Records shown:
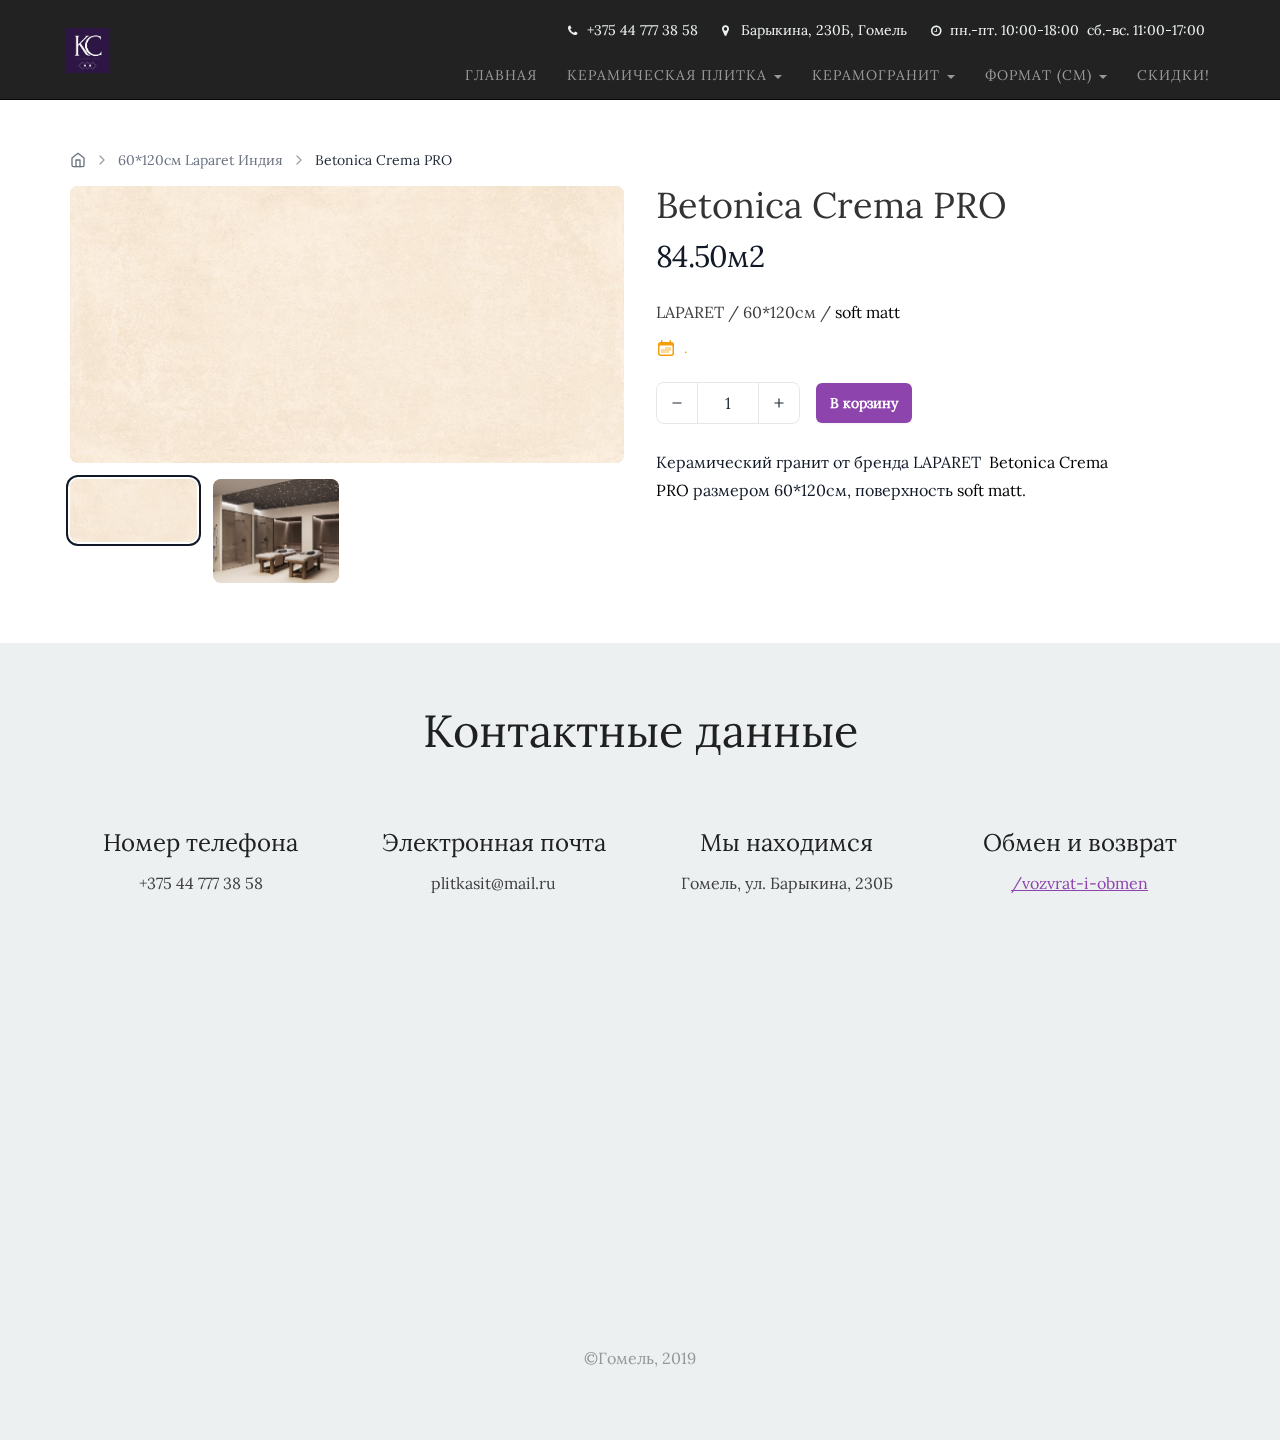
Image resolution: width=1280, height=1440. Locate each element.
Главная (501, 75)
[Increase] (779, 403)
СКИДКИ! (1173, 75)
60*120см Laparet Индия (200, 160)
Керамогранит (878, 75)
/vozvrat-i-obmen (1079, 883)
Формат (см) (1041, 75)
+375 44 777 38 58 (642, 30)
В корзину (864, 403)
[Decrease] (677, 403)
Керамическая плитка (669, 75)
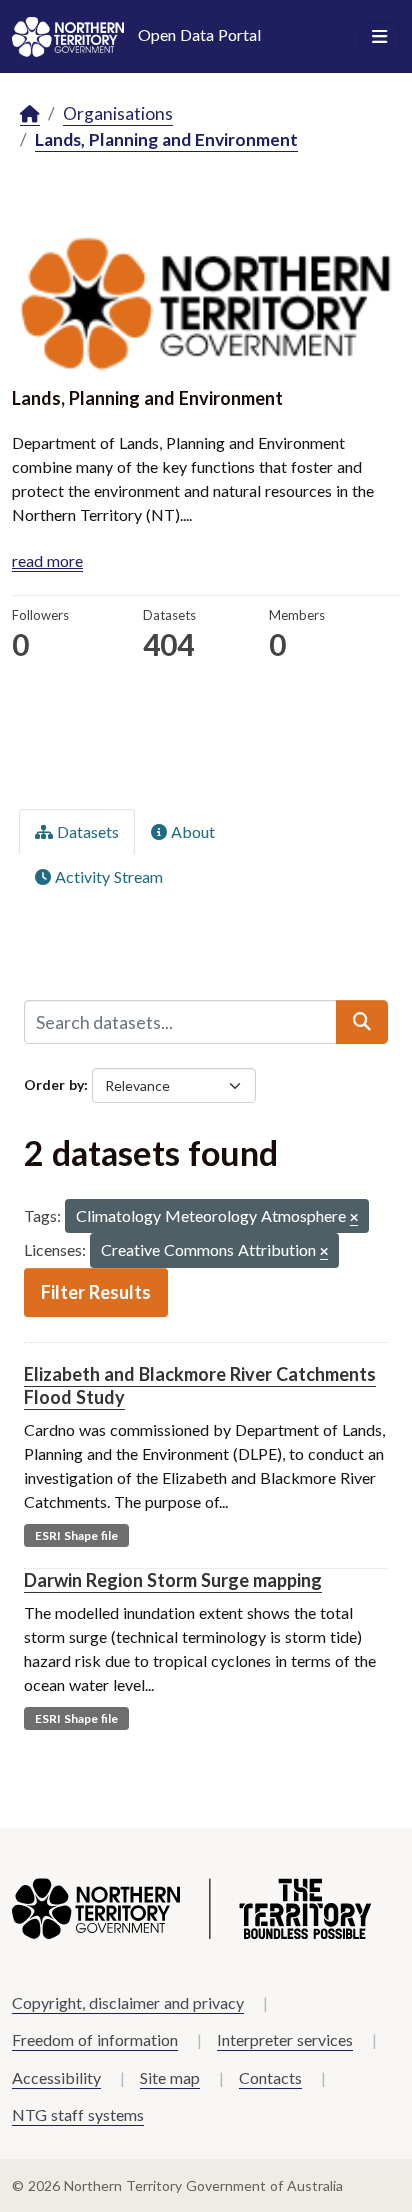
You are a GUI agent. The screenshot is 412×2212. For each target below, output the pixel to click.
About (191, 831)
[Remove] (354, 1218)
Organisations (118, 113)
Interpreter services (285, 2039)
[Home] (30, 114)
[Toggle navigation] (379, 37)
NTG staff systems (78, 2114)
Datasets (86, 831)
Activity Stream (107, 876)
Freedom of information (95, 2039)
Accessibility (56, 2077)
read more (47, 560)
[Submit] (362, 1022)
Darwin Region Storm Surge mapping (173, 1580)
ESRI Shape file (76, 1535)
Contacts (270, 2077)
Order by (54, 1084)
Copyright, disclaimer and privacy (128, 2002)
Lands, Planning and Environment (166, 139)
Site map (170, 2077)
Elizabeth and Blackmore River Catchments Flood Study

What the exercise asks: Lines above with the string "each" need to be found and copied.

The completed task:
Image resolution: width=1280, height=1440. Locate each element.
You are a GUI agent. The screenshot is 412×2212. For each target below, output the pixel to click.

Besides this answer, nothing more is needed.